Et à la surprise générale, ce cousin lointain de Némo s'impose en quelques semaines. Entre mai et juillet, Robo Fish a trusté la tête des classements hebdomadaires de vente de jouets établit par NPD Group, volant la vedette aux tablettes et autres Furby ou Monster high. "Nous avions bien vu l'intérêt du jouet, mais nous avons été surpris par son succès", reconnait aujourd'hui Franck Mathais, le directeur des ventes de La Grande Récré. A tel point que son enseigne a du composer avec des ruptures de stocks pendant l'été. Et que la grande distribution s'est intéressée sans tarder au phénomène. "Ils sont venus à notre rencontre, ce qui est plutôt rare", relève Alexandre Alonso, chef de produit chez Splash Toys.

A Breuilpont, dans l'Eure, l'entreprise a le triomphe modeste. "Nous avons eu le nez creux", admet-on seulement avec retenue. Mais les chiffres parlent d'eux-mêmes. Entre mars et octobre, d'après nos calculs effectués à partir du panel de NPD Group, 366 000 Robo Fish ont été vendus générant un peu plus de 4,3 millions d'euros de chiffre d'affaires. Et ce n'est pas fini. A en croire Splash Toys, "un million de pièces au total" devrait être écoulées en France cette année, à la faveur du stratégique mois de décembre.

Plusieurs facteurs expliquent ce succès inattendu. Son prix tout d'abord. Autour de 10 euros, "c'est quasiment de l'argent de poche, juge Frédérique Tutt. Et puis c'est un jouet neutre qui plait autant aux garçons qu'aux filles".

Sa petite taille lui permet d'être mis en avant près des caisses. Idéal pour un achat impulsif

Franck Mathais, lui, estime que "la clef de son succès tient à ce que le Robo Fish n'est ni tout à fait un jouet, ni tout à fait un gadget." Simple d'utilisation, le petit poisson surfe sur la vague des jouets compagnons. Un peu comme les Zhu Zhu Pets, ces hamsters animés qui avait déferlé dans les chambres des bambins en 2010. "C'est même devenu un jouet de bain," ajoute le directeur des ventes de La Grande Récré, qui se réjouit que l'objet soit décliné en une série de neuf poissons de couleurs différentes. Les enfants en font la collection ou les parents en achètent plusieurs pour contenter toute la fratrie. Et côté business, Robo Fish présente un avantage certain : sa petite taille lui permet d'être mis en avant près des caisses. Idéal pour un achat impulsif.

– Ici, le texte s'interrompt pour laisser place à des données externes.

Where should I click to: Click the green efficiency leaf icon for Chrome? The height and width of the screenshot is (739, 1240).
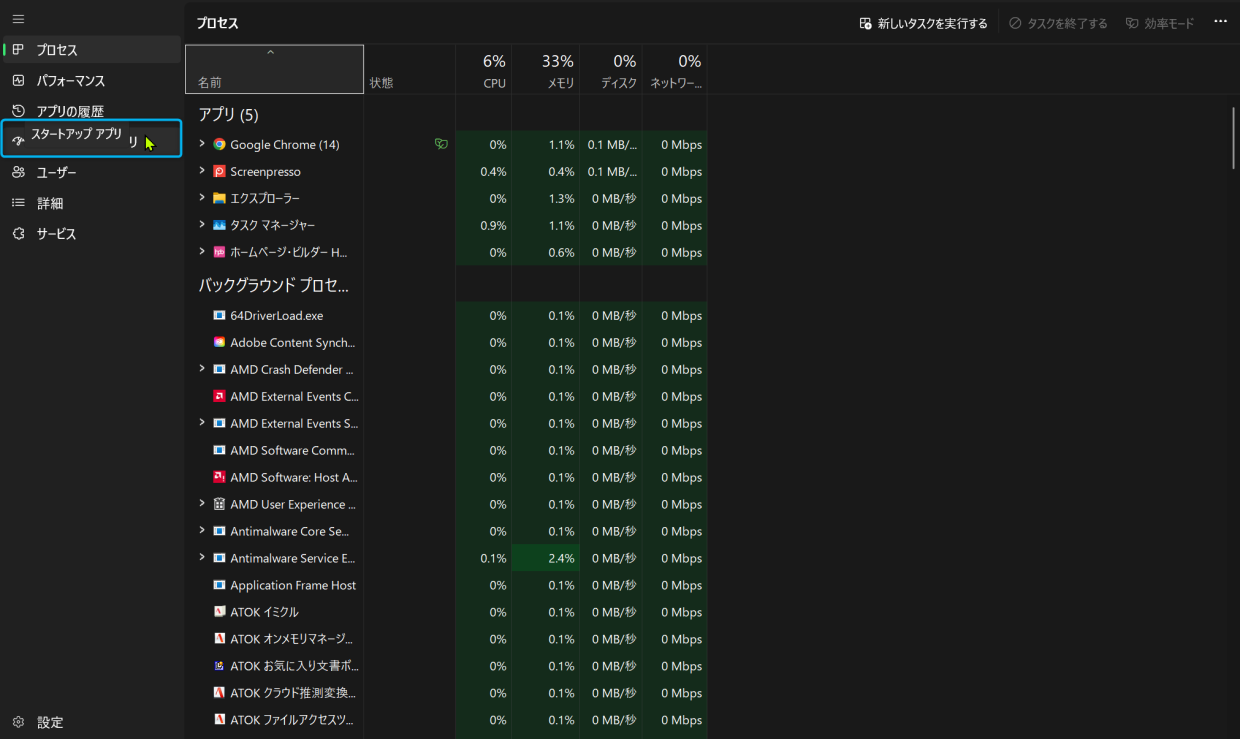(440, 145)
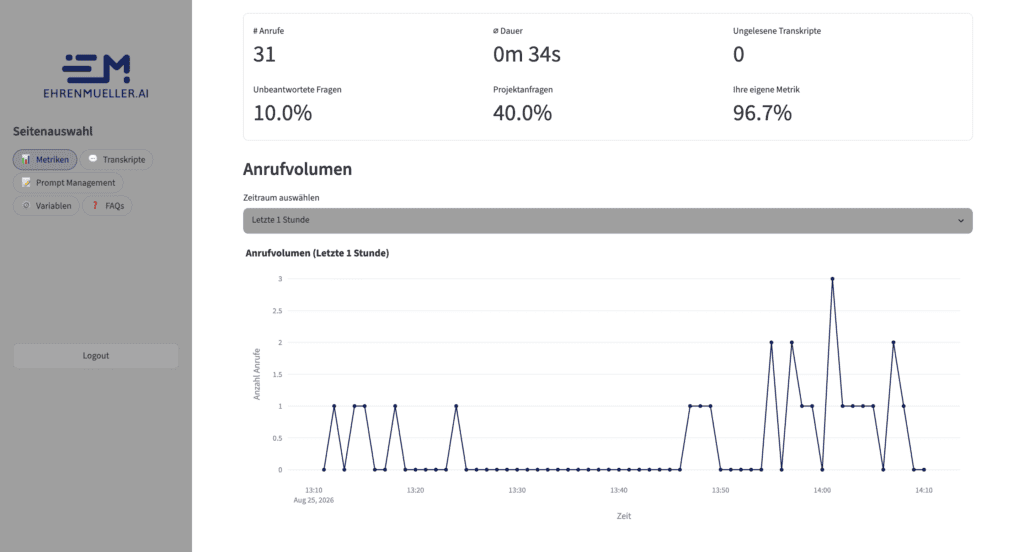Select the Transkripte page option

coord(116,159)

Pour accompagner cet engouement inattendu, Splash Toys a du étoffer sa gamme dans des délais très courts. Une série de requins conçus sur le même principe a rejoint les linéaires avant l'été. Depuis la rentrée, le Robo Fish peut aussi s'acheter avec un authentique aquarium. Et pour 2014, l'entreprise promet une gamme tropicale plus colorée et une série de poissons lumineux. Le tout soutenu par une campagne de publicité télé.

Pour 2014, l'entreprise promet une gamme tropicale plus colorée et une série de poissons lumineux

Mais à l'instar d'un vrai poisson rouge, Robo Fish passera-t-il l'année ? "C'est du one-off", tranche Frédérique Tutt. Entendez que ce jouet va marcher un an tout au plus et qu'il disparaîtra ensuite. "C'est un cycle naturel, car les fabricants de jouets doivent constamment réinventer un univers".

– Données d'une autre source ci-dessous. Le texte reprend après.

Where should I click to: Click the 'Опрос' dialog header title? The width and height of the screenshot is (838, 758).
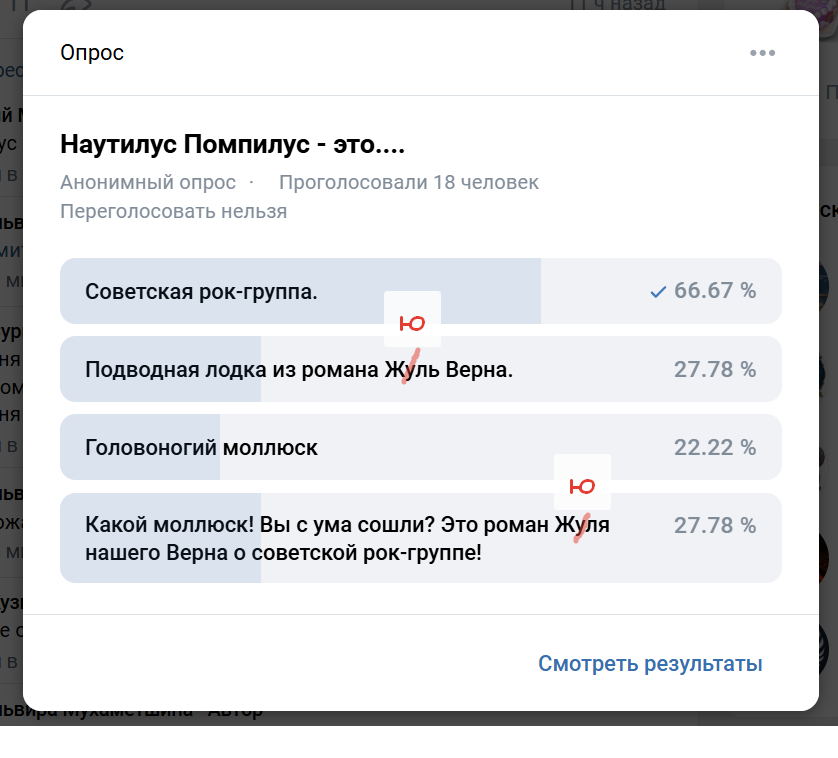[x=92, y=53]
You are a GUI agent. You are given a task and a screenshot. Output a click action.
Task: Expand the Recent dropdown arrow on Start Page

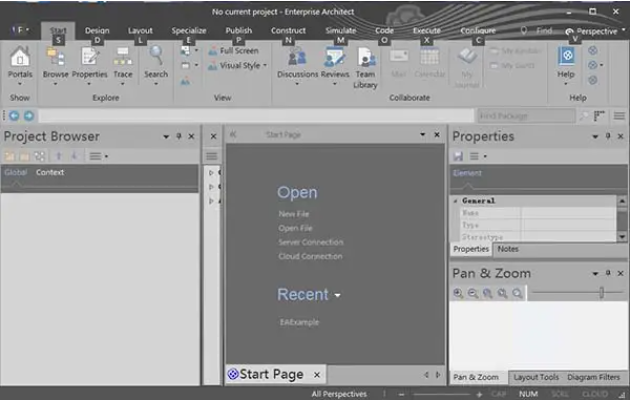pos(338,296)
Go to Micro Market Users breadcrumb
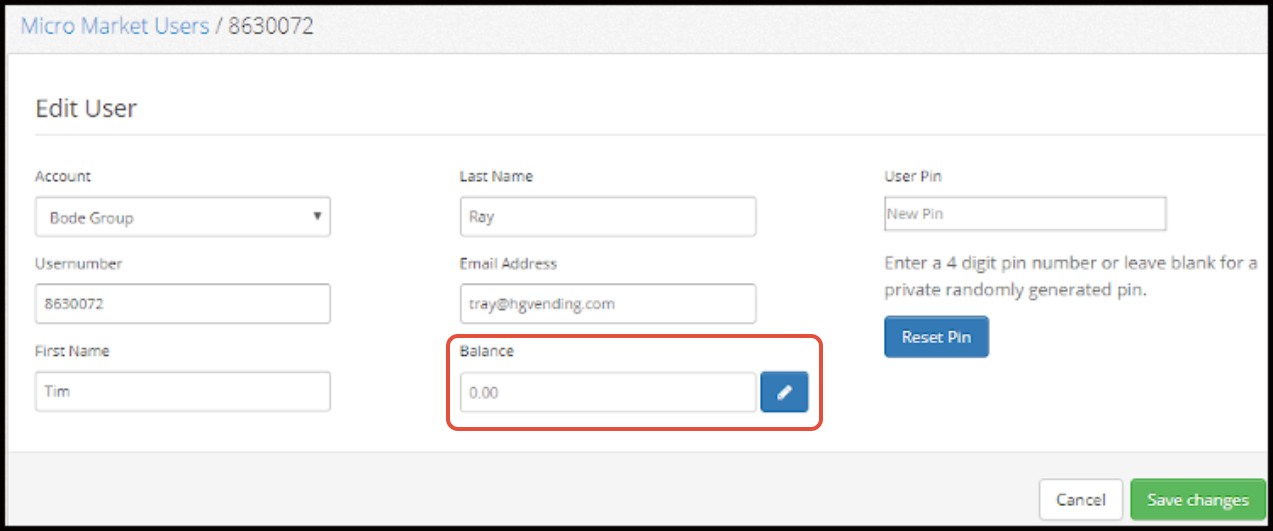This screenshot has height=531, width=1273. click(x=115, y=25)
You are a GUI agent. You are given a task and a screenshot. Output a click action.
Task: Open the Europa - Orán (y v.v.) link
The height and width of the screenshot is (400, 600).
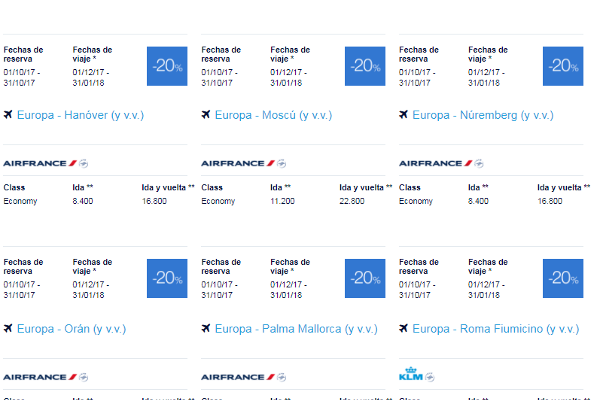coord(72,329)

Toujours est-il que pour Splash Toys, Robo Fish sonne comme une entrée remarquée dans la cour des grands. Une sacrée aubaine pour l'entreprise fondée en 2007 et actuellement en pleine expansion. "Disons que le Robo Fish tombe assez bien", reconnait-on chez Splash Toys, qui ne fait plus mystère de vouloir peser dans le secteur du jouet.